There are very few days on which I wake up bright n early. One of these rare occasions occurred recently when my roomie had gone home for 5 days. I spent the first two days cribbing and feeling sorry for myself, coz till 2 months back, I too was among those who would run home every other weekend. I missed my family;missed Ma's delicious cooking and her pampering and care and attention, missed Dad's love,wit and sarcasm that accompany my narratives of life here, missed my sister's constant leg-pulling and teasing. Above everything, I wanted get away from here, from the indifference, ego-hassles, lack of co-operation that characterise the way things happen in our department, to a place which is my own...My home. And so, in this atmosphere of frustration and sadness, I awoke on the third day at 4.45 a.m.

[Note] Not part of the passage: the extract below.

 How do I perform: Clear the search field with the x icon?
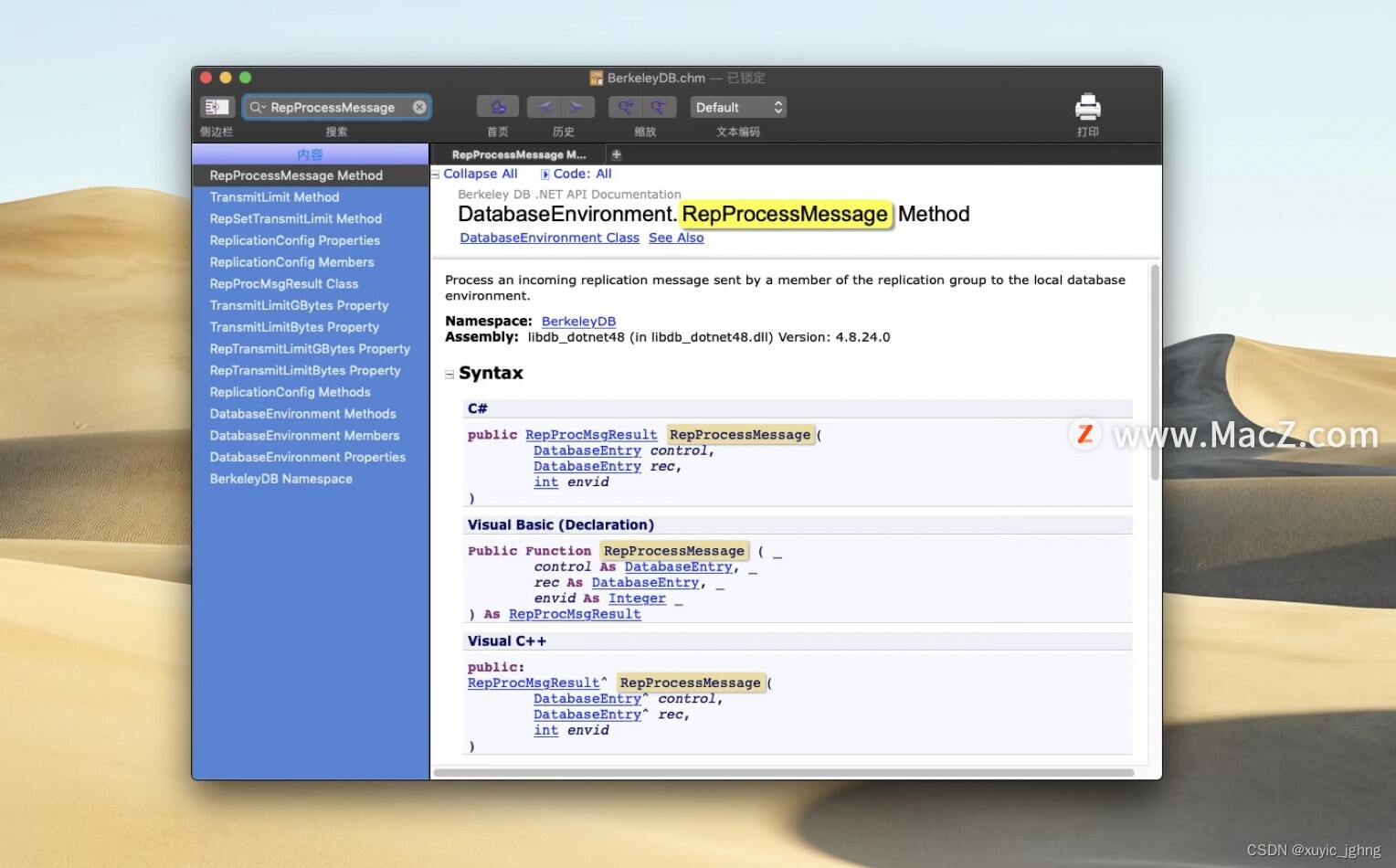pos(419,107)
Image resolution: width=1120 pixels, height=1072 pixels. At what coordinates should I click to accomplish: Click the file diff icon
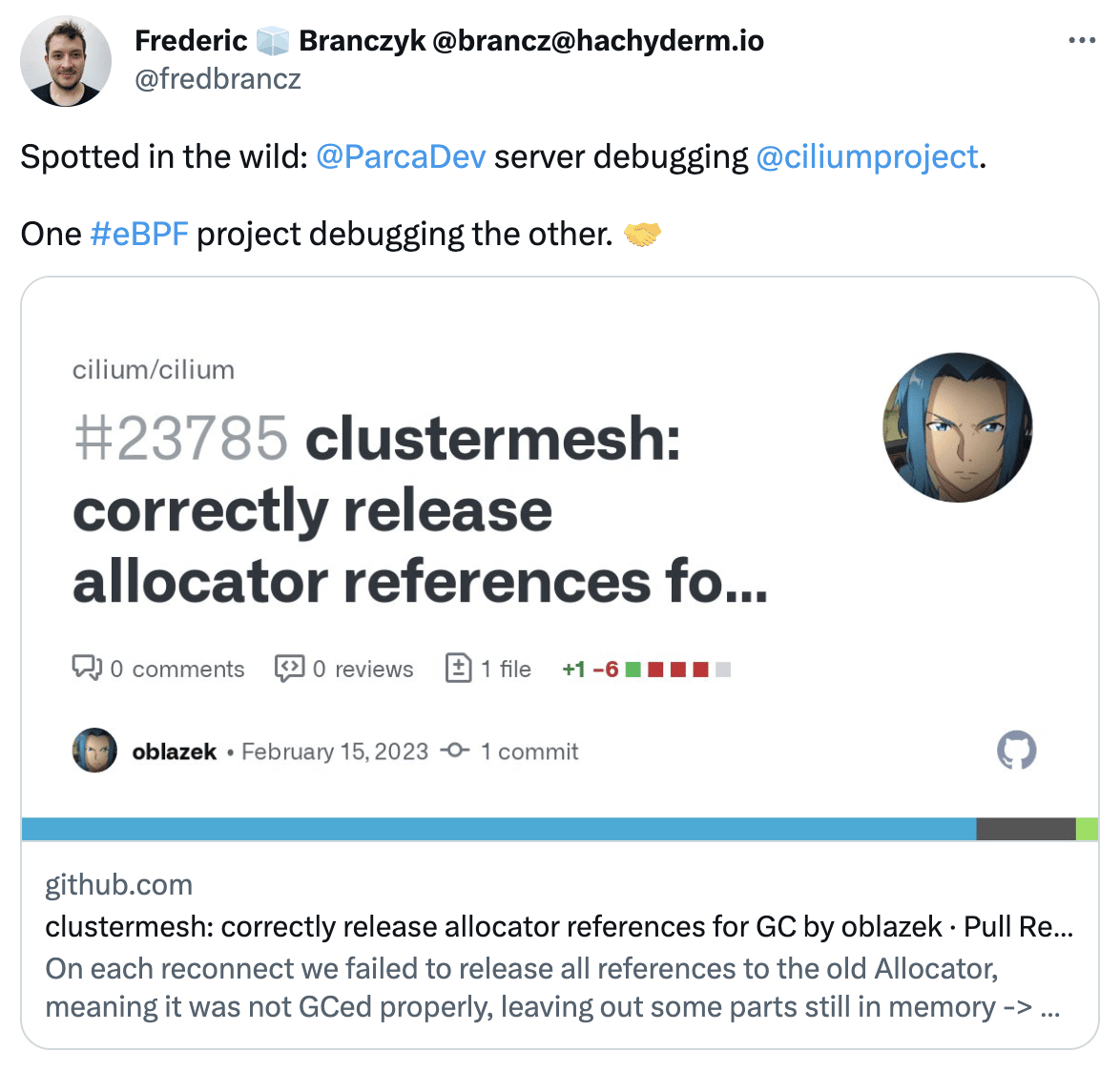pos(457,668)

It was cool and breezy and even before I opened my eyes, my senses were filled with the sweet fragrances of a new day. I opened my eyes and saw the curtains at the door billowing gently in the wind. I was suddenly wide awake, not drowsy, but fresh and alive. I got off the bed and walked to the veranda to look at the wondrous scene unfolding right before me. The sky was a pale blue, with fluffy white clouds edged with gold scurrying across it. The sun was not up yet, but its reddish golden rays were beginning to light up the sky. Birds were chirping all around, flying busily, already starting their business for the day. Somehow at that early hour, everything looked new to me. I observed glistening drops of dew on the grass. I could spot a bright crimson flower popping out of the shrubs. A robin alighted on the railings close to me, hopped about for a moment, then flew off again with a flourish. From somewhere far off, I could hear the Gayatri Mantra being chanted. Peace and tranquility filled me right to my core. I was one with Nature, and the only thoughts in my mind were those of frank wonder and amazement at God's genius and creativity. My heart was so full of a golden glow that I felt it would burst. And just when I felt that I had reached the height of contentment, the sun rose with all the beauty and majesty that only Nature can achieve. As red, pink, yellow and a rainbow of other colours filled the vast blue expanse, my heart could not help bursting out in a prayer of gratitude to God for his creation, for giving me my life and so much of love. And as I stood there, I felt the breeze blowing away all my frustration....

I start Afresh.

French In The Land Of Les Ganges

"Je suis Candy " says the extremely pretty and enthu French girl standing in front of a class of around 20 no-hopers who've come to learn French... the guys being there exclusively for eye-Candy, the girls for arbit other reasons...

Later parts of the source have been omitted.